Rx_fifo_errors and rx_dropped errors using VMA where CPU user less than 40%

Hi,

I’m getting rx_fifo errors and rx_dropped_errors receiving UDP packets. I have 8 applications each receiving ~8000 byte UDP packets from 7 different pieces of hardware with different IP addresses. The packet and data rate is identical for each application - totalling 440k packets/sec and 29 Gbit/sec respectively. The packets are all transmitted synchronously, at a rate of 2x8000 byte packets every 1.5 ms for each of 56 different hardware cards.
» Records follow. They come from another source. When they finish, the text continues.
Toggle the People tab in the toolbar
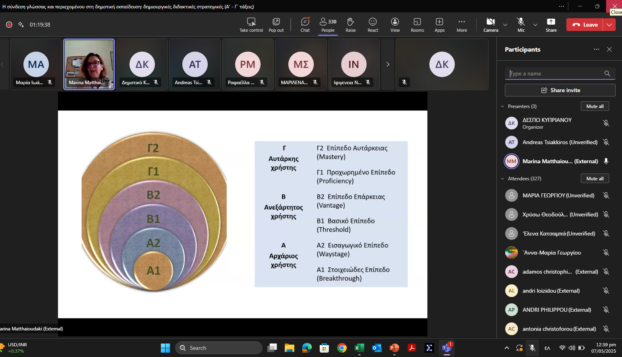pyautogui.click(x=328, y=25)
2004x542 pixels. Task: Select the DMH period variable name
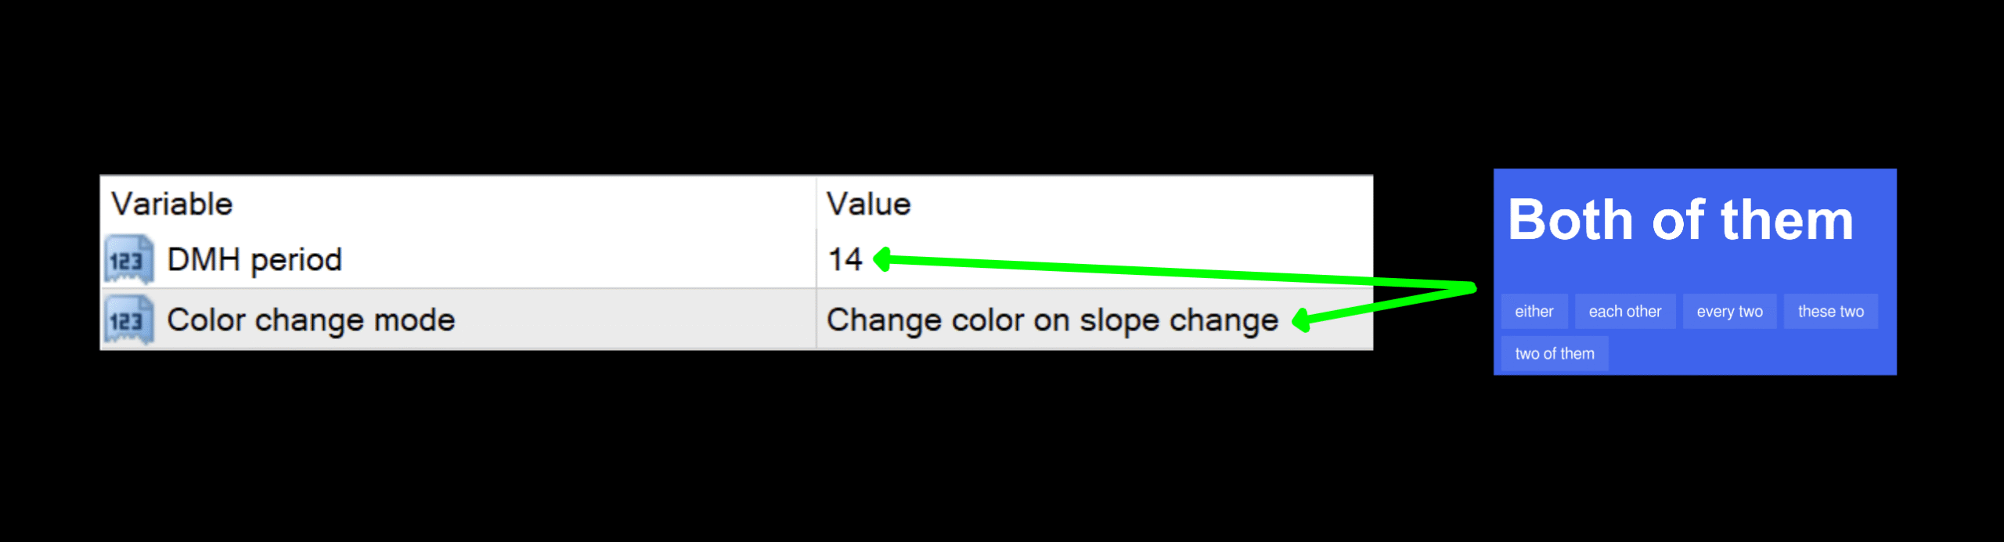[254, 260]
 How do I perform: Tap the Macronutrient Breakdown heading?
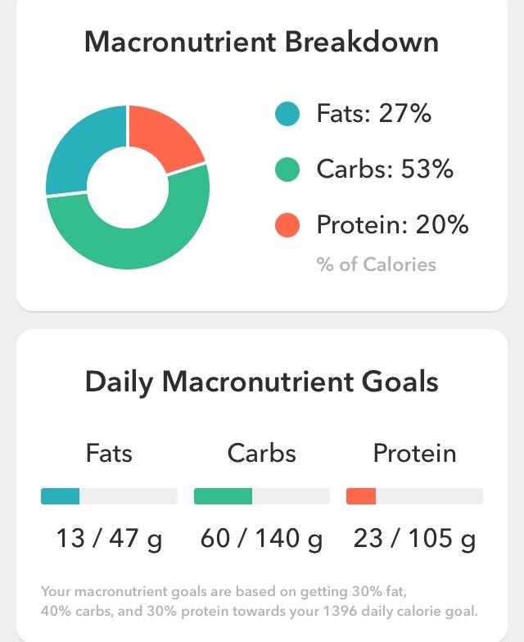(x=262, y=43)
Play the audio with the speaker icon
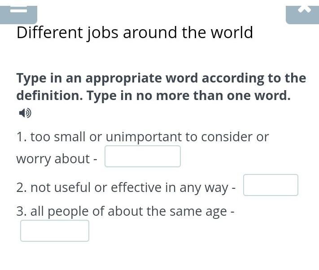This screenshot has width=319, height=270. click(x=25, y=113)
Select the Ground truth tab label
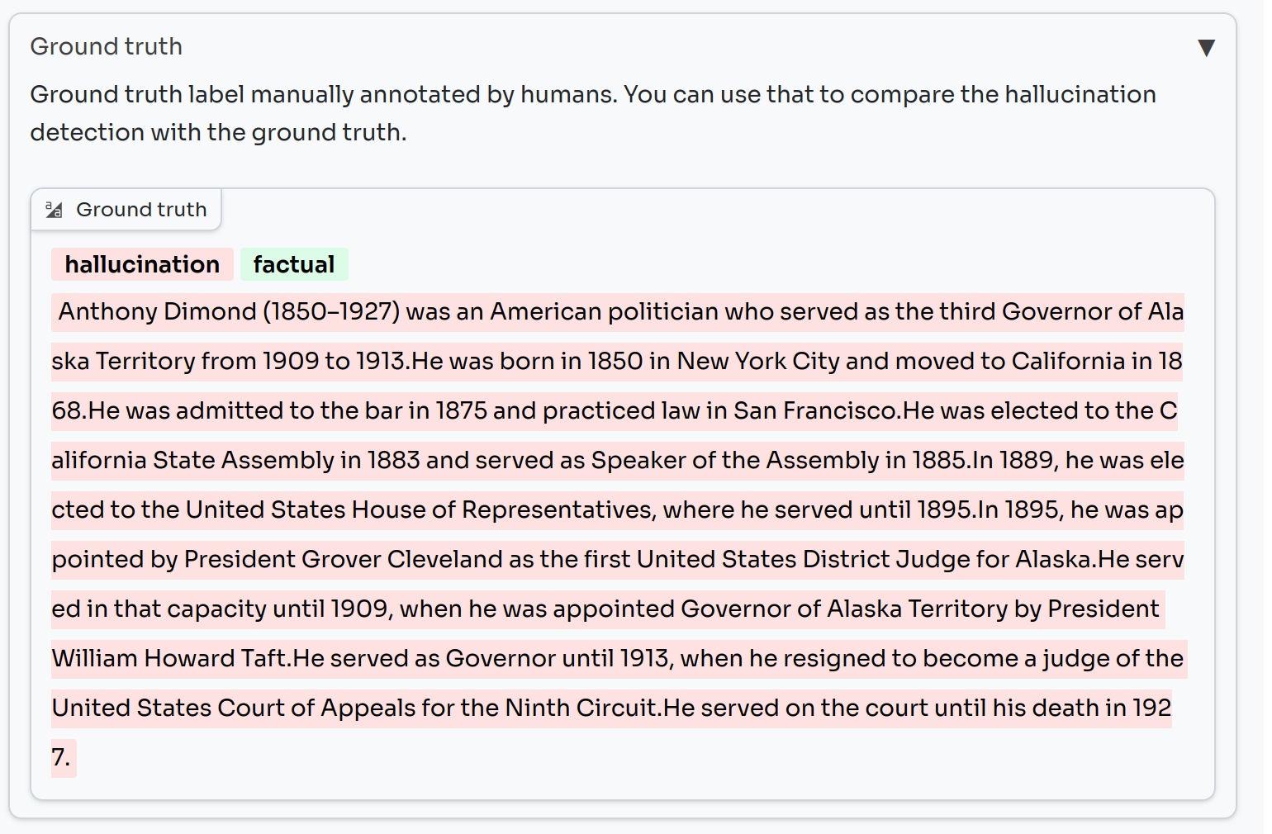The image size is (1272, 834). 141,210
In this mode, rx_dropped and rx_fifo_errors increased at a few tens of packets per second. Attached is a dump of what ethtool shows. vma_stats shows no dropped packets. Each application is bound with numactl to NUMA node 1 (which is is where the NIC is attached). top shows each core on that node is running at < 40% CPU. The switch shows no dropped packets.

Libvma configuration as shown below. I had the same problem when not using libvma (i.e. vanilla linux kernel packet processing).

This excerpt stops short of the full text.